The goal is to create what Britton calls “active citizens”, and to encourage that from as early as the company can.

“We design green spaces so people can lead healthy lives. We design cycle ways so that people can get out of cars. Kids are so responsive to that stuff and they love it,” Britton says.

“When we start to explore with the teachers how our ecologies are designed with beelines, how we’ve got particular ecology habitats, it makes the curriculum incredibly real. Rather than learning about these things in concept, [pupils] have the opportunity to safely walk out of the school and explore the plants and species around there.”

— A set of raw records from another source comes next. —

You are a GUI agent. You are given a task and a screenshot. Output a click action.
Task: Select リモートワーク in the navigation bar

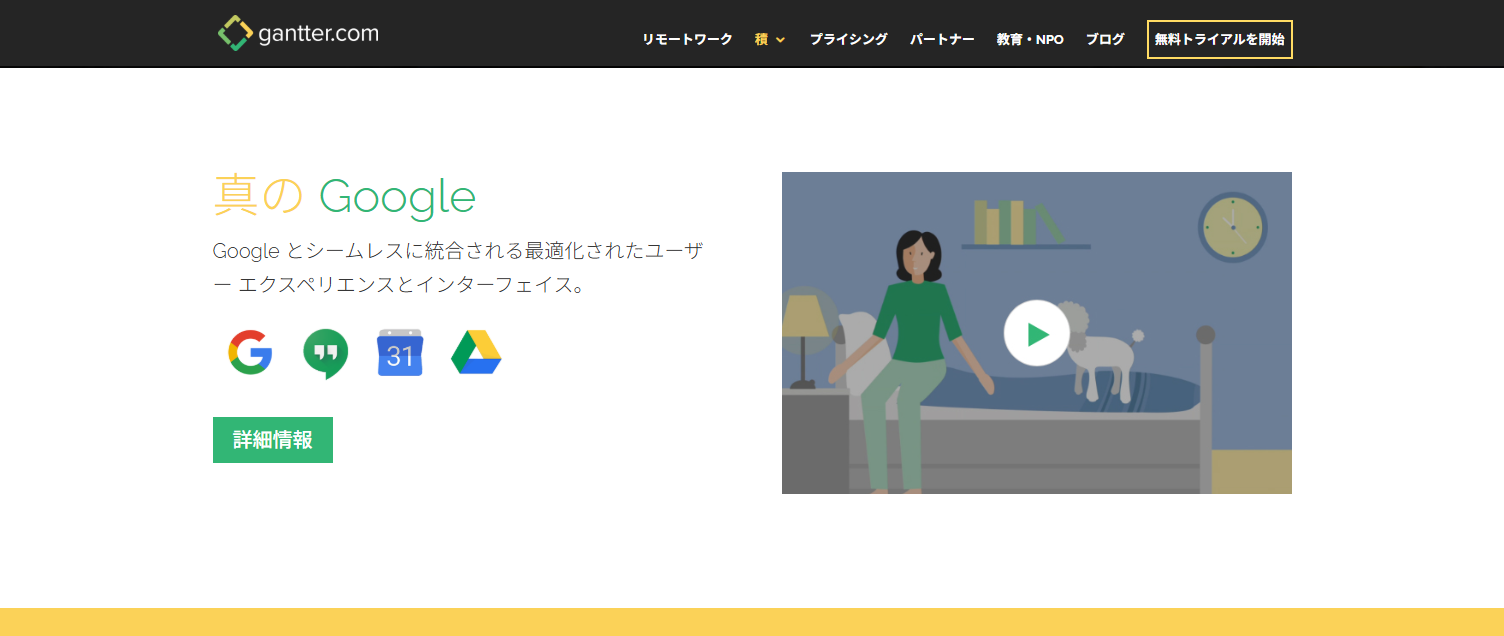click(x=687, y=39)
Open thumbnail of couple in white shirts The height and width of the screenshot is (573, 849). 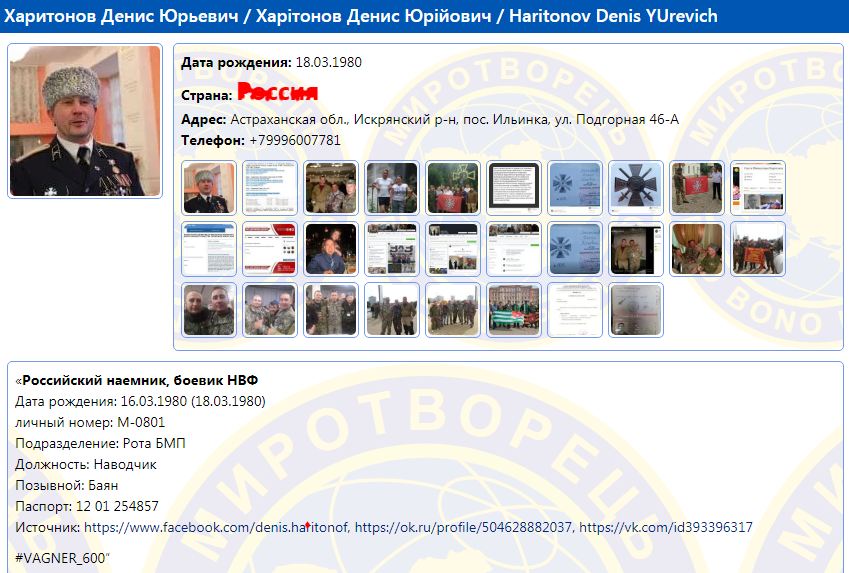[392, 188]
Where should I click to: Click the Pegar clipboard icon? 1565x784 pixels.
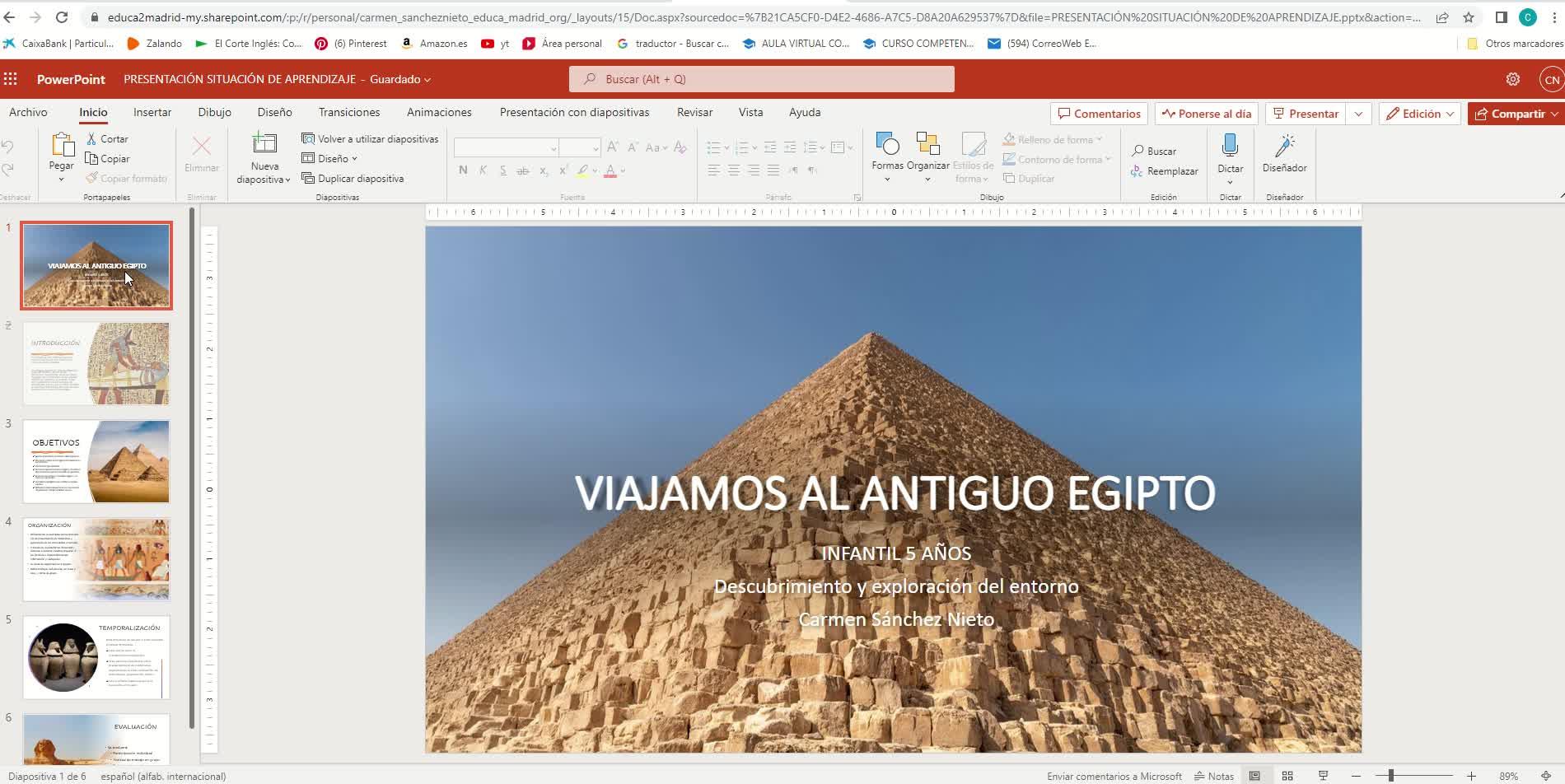62,146
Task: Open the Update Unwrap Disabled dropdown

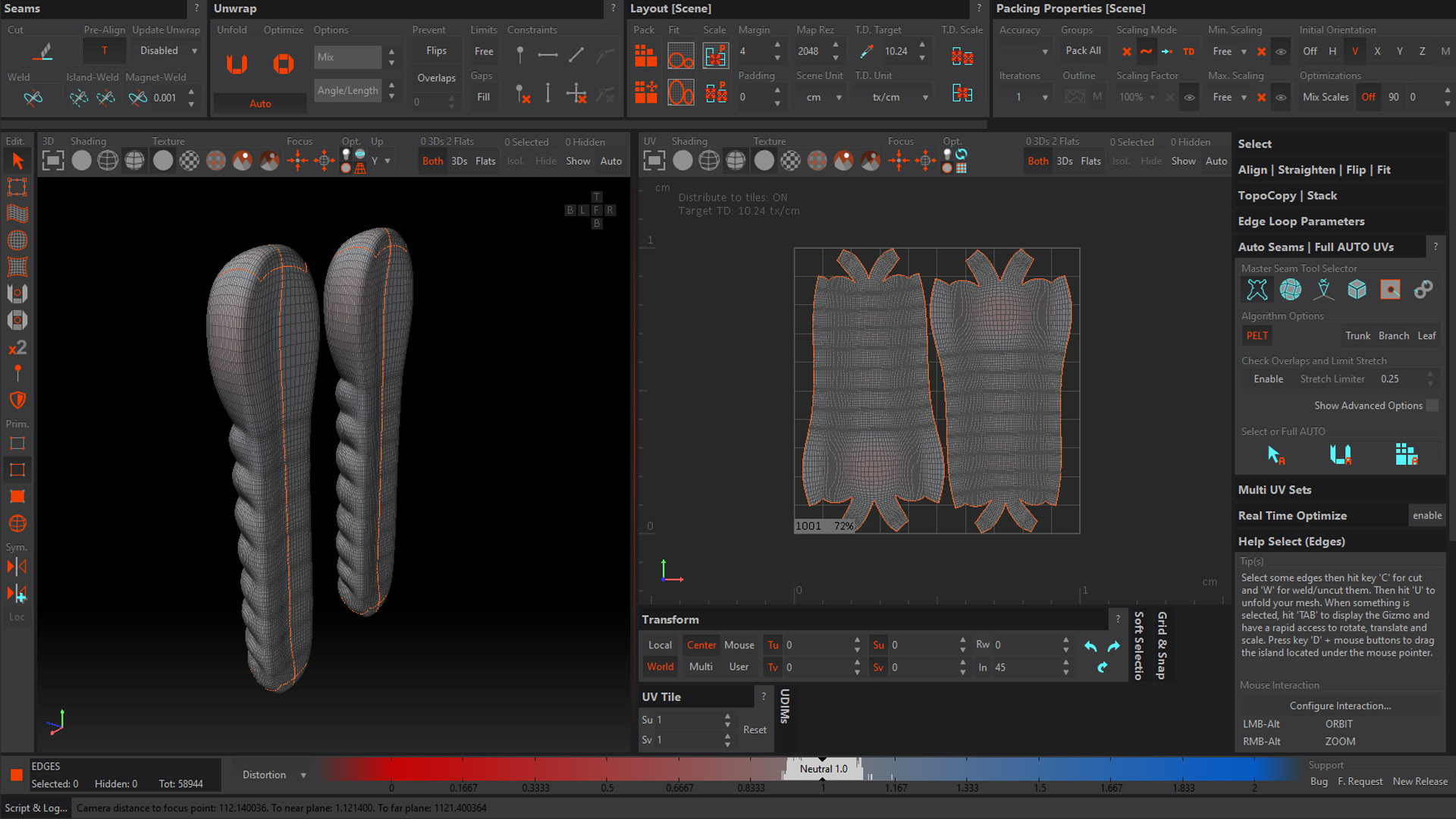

And the ability to introduce students to the Urban&Civic business itself, not to mention its partners – the company has invited architecture firms to give presentations to students on their work – could just help to inspire the next generation of real estate developers.

“We know that if children are exposed to businesses around them, their aspiration rises and they are more likely to get a good route into employment,” Britton says. “That’s really important if we want to create young, active, vibrant citizens of the future, which will then only serve our developments better because we’ve got those active citizens within them. It’s a mutually beneficial circle that we’re very happy to do heavy lifting and start to create.”

Events of the past year have driven wide-ranging debates over the future designs and uses of our homes and workplaces. Will the pandemic also shift how schools are viewed? “To the extent that the schools are seen as bastions of the community and community is more important, I think there’s a reinforcement of that,” says Hugill.

And that significance goes far beyond the company’s dedication to building an impressive building. For the chief executive, schools are more than the bricks and mortar: “They’re a collection of children’s futures,” he says. Now that’s planning for the long term.